Am Mittwoch, den 10. Januar, besuchte Bischof Paul Hepp die Gemeinde Leipheim. Zu diesem Gottesdienst war auch die Partnergemeinde Lauingen eingeladen. Dem Gottesdienst lag ein Wort aus Matthäus 2,10.11 zu Grunde: ,,Da sie den Stern sahen, wurden sie hocherfreut und gingen in das Haus und sahen das Kindlein mit Maria, seiner Mutter, und fielen nieder und beteten es an und taten ihre Schätze auf und schenkten ihm Gold, Weihrauch und Myrrhe.“
Zu Beginn des Gottesdienstes rief Bischof Hepp alle Gläubigen auf, auch im Jahr 2024 die Sehnsucht der Wiederkunft Jesu Christi im Herzen zu tragen - Christus ist dazu auf diese Welt gekommen, damit wir auf ewig leben. Dies gelte es zu glauben und dafür innig zu beten.
Das Erscheinungsfest stehe dabei im Zusammenhang mit dem Dreikönigsfest und auch mit dem heutigen Textwort: Die Weisen reisten an, um den Sohn Gottes zu huldigen. Christus kam jedoch nicht nur für das Volk Israel, sondern für alle Menschen. Er ist zudem nicht gekommen, um eine neue Religion zu stiften, sondern, dass allen Menschen Heil und Erlösung zu Teil werde. Um dies glauben zu können, schenkt der Herr uns immer neu sein Wort, die göttliche Kraft, und auch die Freude dazu.
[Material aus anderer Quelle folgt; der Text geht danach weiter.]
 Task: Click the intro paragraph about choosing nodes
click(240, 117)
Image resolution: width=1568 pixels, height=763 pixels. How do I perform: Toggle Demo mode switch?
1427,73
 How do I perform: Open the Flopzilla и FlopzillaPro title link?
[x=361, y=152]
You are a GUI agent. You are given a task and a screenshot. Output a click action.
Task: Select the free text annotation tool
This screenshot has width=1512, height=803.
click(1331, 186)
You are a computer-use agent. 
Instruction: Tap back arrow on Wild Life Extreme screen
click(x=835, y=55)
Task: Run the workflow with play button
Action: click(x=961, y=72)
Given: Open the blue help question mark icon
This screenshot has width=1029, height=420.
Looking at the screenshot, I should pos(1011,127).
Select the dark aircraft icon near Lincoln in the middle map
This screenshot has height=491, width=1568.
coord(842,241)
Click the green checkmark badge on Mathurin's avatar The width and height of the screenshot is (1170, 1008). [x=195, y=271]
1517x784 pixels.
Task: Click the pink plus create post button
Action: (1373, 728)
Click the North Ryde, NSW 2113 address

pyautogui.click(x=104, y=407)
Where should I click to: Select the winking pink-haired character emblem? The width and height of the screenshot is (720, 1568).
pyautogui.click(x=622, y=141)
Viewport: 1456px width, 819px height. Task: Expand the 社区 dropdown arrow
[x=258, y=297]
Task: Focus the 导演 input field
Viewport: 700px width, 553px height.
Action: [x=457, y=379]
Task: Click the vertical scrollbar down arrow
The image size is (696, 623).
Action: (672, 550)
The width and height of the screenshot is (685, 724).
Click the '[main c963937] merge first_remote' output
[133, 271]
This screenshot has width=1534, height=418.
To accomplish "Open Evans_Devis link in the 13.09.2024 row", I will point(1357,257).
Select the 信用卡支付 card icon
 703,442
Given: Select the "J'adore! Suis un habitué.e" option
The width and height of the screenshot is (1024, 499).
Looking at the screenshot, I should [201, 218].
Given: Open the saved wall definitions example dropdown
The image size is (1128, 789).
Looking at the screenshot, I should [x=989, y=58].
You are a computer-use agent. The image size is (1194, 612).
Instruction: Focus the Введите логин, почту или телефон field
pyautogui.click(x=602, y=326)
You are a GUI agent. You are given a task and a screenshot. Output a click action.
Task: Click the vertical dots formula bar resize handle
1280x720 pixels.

Zum Schluss seiner Predigt erinnerte der Bischof an die Begebenheit, als Petrus die Frage gestellt wurde: ,,Was sagen die Menschen, wer ich bin?“ Petrus antwortete: ,,Du bist Christus, der lebendige Sohn Gottes.“ (Mt 16, 13 – 17). Auch heute fragt uns Jesus, jeden ganz persönlich: ,,Was glaubst du, wer ich bin?“ - beantworten wir die Frage im festen Glauben in unseren täglichen Gebeten.
Im Anschluss bat der Bischof den Lauinger Gemeindevorsteher, Priester Andreas Krug, um einen Predigtbeitrag. Er verwies auf ein Lied, in dem es heißt: Stern auf den ich schaue. Auf wen schauen wir? Auf den einen, den Sohn Gottes?
Nach der Feier zum Heiligen Abendmahl beendete der Bischof den Gottesdienst mit Gebet und Segen. Der Gottesdienst wurde musikalisch von Chor und Violinen umrahmt.